Data provided -
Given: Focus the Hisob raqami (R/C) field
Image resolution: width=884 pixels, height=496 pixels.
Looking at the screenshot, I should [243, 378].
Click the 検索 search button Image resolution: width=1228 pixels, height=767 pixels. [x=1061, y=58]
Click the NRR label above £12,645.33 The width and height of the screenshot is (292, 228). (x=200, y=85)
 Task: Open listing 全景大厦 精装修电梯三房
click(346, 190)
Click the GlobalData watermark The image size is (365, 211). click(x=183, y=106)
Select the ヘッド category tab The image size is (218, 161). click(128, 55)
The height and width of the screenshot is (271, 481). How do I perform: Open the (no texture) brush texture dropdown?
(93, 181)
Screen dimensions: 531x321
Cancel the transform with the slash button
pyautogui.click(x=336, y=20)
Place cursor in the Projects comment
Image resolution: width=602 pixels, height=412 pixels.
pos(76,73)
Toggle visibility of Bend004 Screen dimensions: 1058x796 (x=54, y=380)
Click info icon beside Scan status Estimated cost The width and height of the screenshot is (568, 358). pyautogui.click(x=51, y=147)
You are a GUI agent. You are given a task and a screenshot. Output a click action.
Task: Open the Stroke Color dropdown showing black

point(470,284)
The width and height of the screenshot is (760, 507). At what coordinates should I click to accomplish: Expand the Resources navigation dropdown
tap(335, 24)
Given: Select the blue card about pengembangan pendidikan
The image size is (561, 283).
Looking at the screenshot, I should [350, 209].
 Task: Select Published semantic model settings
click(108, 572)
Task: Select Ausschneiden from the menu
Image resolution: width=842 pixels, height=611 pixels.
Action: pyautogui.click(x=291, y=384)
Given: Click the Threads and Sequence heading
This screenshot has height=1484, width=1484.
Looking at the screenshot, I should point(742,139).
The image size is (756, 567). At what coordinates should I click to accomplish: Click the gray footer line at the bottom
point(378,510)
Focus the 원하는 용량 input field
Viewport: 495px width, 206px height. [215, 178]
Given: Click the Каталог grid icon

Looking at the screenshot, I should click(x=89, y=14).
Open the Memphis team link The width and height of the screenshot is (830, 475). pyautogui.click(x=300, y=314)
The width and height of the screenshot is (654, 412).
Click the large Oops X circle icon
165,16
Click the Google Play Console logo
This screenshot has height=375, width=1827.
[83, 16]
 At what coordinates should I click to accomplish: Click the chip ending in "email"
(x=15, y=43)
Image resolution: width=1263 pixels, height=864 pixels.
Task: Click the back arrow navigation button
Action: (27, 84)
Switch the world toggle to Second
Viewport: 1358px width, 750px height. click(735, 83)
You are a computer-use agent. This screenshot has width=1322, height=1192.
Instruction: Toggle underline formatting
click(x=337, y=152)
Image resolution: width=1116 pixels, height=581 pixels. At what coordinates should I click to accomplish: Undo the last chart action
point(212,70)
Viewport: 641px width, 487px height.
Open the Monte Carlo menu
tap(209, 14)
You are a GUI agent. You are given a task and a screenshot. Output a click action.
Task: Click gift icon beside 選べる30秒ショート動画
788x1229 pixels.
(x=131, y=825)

What the task asks - Copy only this part of the entries above: the line with "Task: Open listing 全景大厦 精装修电梯三房", the line with "Given: Click the Threads and Sequence heading", and the lines between, all exactly as written.

Exercise answer -
 Task: Open listing 全景大厦 精装修电梯三房
click(346, 190)
Click the GlobalData watermark The image size is (365, 211). click(x=183, y=106)
Select the ヘッド category tab The image size is (218, 161). click(128, 55)
The height and width of the screenshot is (271, 481). How do I perform: Open the (no texture) brush texture dropdown?
(93, 181)
Screen dimensions: 531x321
Cancel the transform with the slash button
pyautogui.click(x=336, y=20)
Place cursor in the Projects comment
Image resolution: width=602 pixels, height=412 pixels.
pos(76,73)
Toggle visibility of Bend004 Screen dimensions: 1058x796 (x=54, y=380)
Click info icon beside Scan status Estimated cost The width and height of the screenshot is (568, 358). pyautogui.click(x=51, y=147)
You are a GUI agent. You are given a task and a screenshot. Output a click action.
Task: Open the Stroke Color dropdown showing black

point(470,284)
The width and height of the screenshot is (760, 507). At what coordinates should I click to accomplish: Expand the Resources navigation dropdown
tap(335, 24)
Given: Select the blue card about pengembangan pendidikan
The image size is (561, 283).
Looking at the screenshot, I should [350, 209].
 Task: Select Published semantic model settings
click(108, 572)
Task: Select Ausschneiden from the menu
Image resolution: width=842 pixels, height=611 pixels.
Action: pyautogui.click(x=291, y=384)
Given: Click the Threads and Sequence heading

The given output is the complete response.